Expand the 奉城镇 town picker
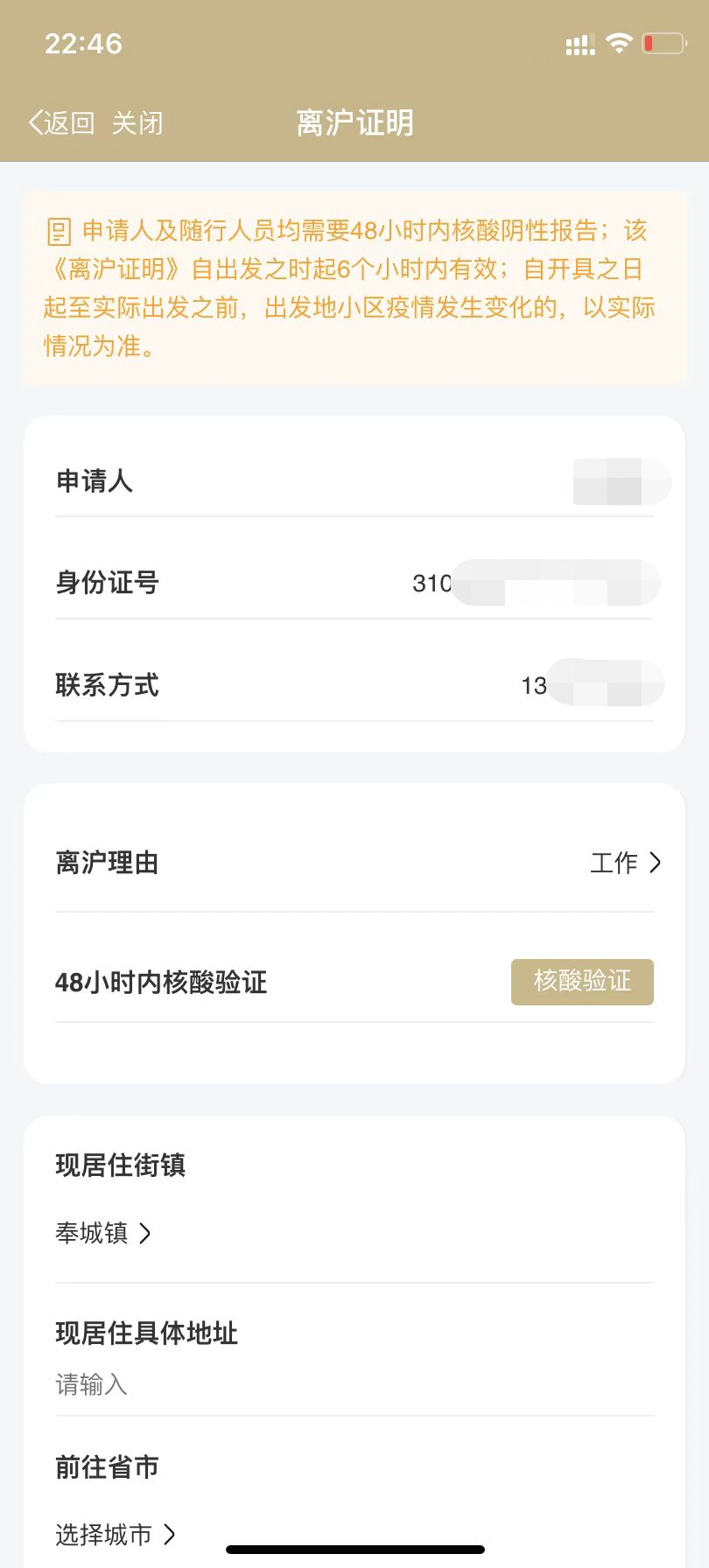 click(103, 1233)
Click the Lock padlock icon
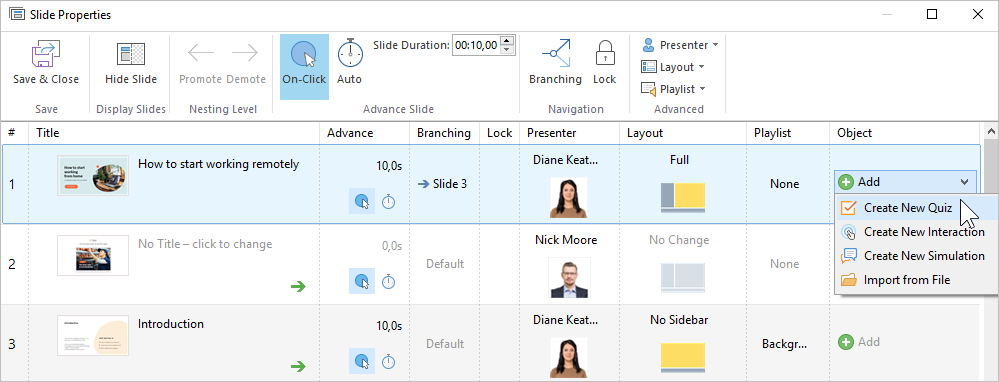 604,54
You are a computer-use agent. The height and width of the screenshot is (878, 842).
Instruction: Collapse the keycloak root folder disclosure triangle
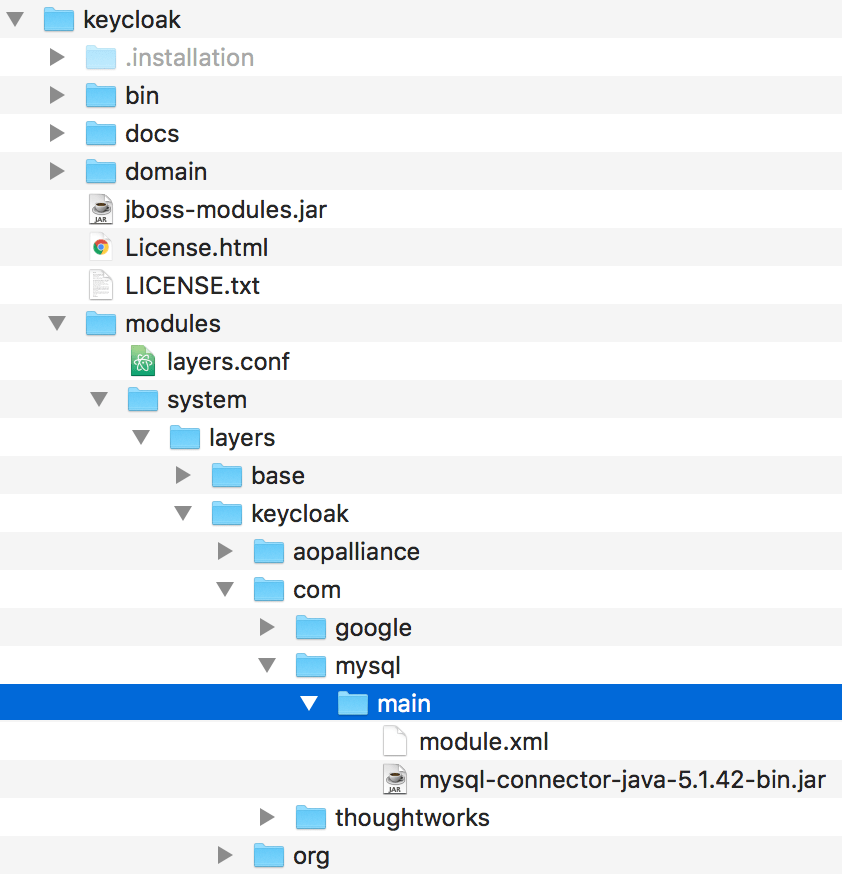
····················
Your objective
Please print the line that contains "Click the Lock padlock icon" along with every later line of the material, exactly, through the last one. Leave pictures out of the copy.

Result for this exercise
Click the Lock padlock icon
 604,54
You are a computer-use agent. The height and width of the screenshot is (878, 842).
Instruction: Collapse the keycloak root folder disclosure triangle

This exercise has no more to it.